To be clear, we’re fine starting out here; I just think there will come a point as we actually get into this when we should migrate the leading edge technical discussion to something with less friction and so I’m making the point now so the idea is already planted once we start hitting some of that friction.
Separating process, requirements, and design: Although I have combined elements of all three here, I believe that in general things would be more effective if there are clear delineations between process, requirements, and architecture discussions: while people like to just “jump in and go” because it feels more effective, in the long run process discussions are some of the most important choices to be made and should be highlighted and taken seriously and disseminated widely. Requirements should be accessible to non-technical audiences and codified ; again, while this type of work tends to be ignored in favor of “we know what we mean to do” approaches actually discussing and nailing down something here will have significant payback in the long-term. Architecture discussions are inherently technical and will have a smaller audience, but again are very important as a starting point for the project.
Importance of design and documentation: I’m going to be banging on this drum a lot – I am strongly in favor of actually planning what is to be done and documenting what has been done, how, and why. This will ultimately save a significant amount of effort, lead to far higher chances of actually building what’s intended, and create a higher quality and more maintainable result.
If anyone thinks this is obvious and non-controversial, then they do not understand what I am suggesting compared to the typical approaches of many modern software projects.
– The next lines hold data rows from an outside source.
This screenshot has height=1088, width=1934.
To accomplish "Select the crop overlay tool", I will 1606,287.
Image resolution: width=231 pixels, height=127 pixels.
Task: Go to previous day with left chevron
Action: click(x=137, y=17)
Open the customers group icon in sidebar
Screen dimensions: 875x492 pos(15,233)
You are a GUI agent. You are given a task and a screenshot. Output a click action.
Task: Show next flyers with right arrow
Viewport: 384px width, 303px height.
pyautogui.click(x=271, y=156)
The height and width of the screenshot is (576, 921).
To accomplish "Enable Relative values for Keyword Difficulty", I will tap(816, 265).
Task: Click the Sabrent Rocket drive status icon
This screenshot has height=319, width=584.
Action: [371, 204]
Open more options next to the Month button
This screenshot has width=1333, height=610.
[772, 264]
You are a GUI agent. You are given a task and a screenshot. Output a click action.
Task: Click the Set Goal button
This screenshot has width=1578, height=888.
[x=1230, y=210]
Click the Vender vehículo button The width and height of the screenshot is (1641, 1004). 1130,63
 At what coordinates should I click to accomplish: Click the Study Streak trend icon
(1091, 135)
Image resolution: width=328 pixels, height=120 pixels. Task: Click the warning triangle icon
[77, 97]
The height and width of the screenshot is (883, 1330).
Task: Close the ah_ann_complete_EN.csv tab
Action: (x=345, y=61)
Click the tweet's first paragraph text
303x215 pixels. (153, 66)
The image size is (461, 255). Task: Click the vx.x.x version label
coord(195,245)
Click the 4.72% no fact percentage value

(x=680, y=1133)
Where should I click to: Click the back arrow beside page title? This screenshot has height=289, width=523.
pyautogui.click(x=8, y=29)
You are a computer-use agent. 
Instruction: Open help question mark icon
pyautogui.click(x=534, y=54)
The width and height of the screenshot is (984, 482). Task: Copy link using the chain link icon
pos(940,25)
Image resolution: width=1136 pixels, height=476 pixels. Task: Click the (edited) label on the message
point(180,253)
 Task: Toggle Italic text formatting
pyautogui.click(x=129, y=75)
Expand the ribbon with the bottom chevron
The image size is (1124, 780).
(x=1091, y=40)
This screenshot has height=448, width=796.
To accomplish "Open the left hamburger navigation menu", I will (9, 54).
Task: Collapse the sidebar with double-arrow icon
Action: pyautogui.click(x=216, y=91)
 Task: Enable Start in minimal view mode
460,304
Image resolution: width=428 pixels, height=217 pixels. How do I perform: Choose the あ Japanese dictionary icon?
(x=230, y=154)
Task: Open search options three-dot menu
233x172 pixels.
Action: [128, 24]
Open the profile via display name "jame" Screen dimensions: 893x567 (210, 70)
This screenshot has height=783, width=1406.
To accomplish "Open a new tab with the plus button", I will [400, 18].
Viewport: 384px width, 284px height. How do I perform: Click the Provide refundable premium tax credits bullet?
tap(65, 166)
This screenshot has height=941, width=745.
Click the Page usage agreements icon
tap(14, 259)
Integral nature of “reference client”: While I understand the desire to just make standards and have an ecosystem emerge, the initial implementation is inseparable from the standards project without making the standards meaningless, and that implementation is going to be almost certainly the primary one used and a core driver of how the system operates in practice. This is not to negate the importance and desirability of having separate, high quality standards ; such standards fit in well with my view of the importance of design and documentation even without any other implementation. But standards “on paper” always miss something found when actually trying to implement and run them.
Out of town for a week: On a personal note, I’m going to be out of town for about a week starting tomorrow. So these thoughts are less polished than I might like and I won’t follow up as quickly to responses as I’d like, but I wanted to put something together and get it out there as an initial test of the process as much as anything. Consider this a mic test. I’ll catch up on what’s been written once I get back.